How to Spot a Rugpull: 5 Warning Signs Anyone Can Check

Learn the five on-chain warning signs that a memecoin is about to rugpull. Real examples, free tools, and a simple checklist to protect your money.

Alex
March 18, 2026
7 min read
How to Spot a Rugpull: 5 Warning Signs Anyone Can Check

How to Spot a Rugpull: 5 Warning Signs Anyone Can Check

Let me save you some money.

Somewhere right now, a token is launching on Pump.fun. It's got a cute name, a Telegram that's popping off, and a chart that only goes up. In about forty minutes, every penny in that liquidity pool will vanish. The creator will delete their socials. And a few thousand people will be staring at a token worth exactly zero.

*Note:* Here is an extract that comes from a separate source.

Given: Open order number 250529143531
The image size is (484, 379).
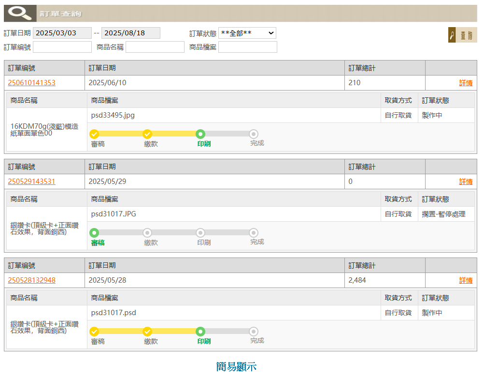Looking at the screenshot, I should (x=31, y=182).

I've watched this happen hundreds of times. I've been on the wrong side of it too (don't ask me how much I lost). But here's the thing nobody tells you: most rugpulls aren't sophisticated. They leave fingerprints everywhere. You just need to know where to look.

Here are five checks that take less than ten minutes. They won't catch everything. But they'll catch the dumb ones, and most of them are dumb.

1. Check If the Liquidity Is Actually Locked

This is the big one. The single most important thing you can verify.

When you buy a memecoin on a decentralized exchange (DEX), your money goes into something called a liquidity pool (think of it as the cash register that makes trading possible). If the person who created that pool can pull the cash out whenever they want, congratulations: you're one click away from losing everything.

A rugpull literally means someone yanks the liquidity out. Gone. Your token still exists, but nobody can sell it because the register is empty.

Here's what to check: go to RugCheck.xyz, paste the token's contract address, and look at the liquidity status. You want to see "locked" with a timeframe of months, not days.

Liquidity locked for 7 days? I've had leftovers in my fridge longer than that. A week-long lock is basically a scammer saying "I'll rug you next Tuesday." Look for locks of 6 months minimum. A year is better.

The $LIBRA token, the one Argentina's President Milei promoted in February 2025? The insiders cashed out over $100 million from the liquidity pools, according to blockchain analytics firm Bubblemaps. The token had hit a $4.56 billion market cap. Then it crashed 89% in three hours. According to Nansen's data, about 86% of traders lost money, with total losses hitting $251 million as reported by CoinDesk.

If the liquidity had been locked, that literally could not have happened.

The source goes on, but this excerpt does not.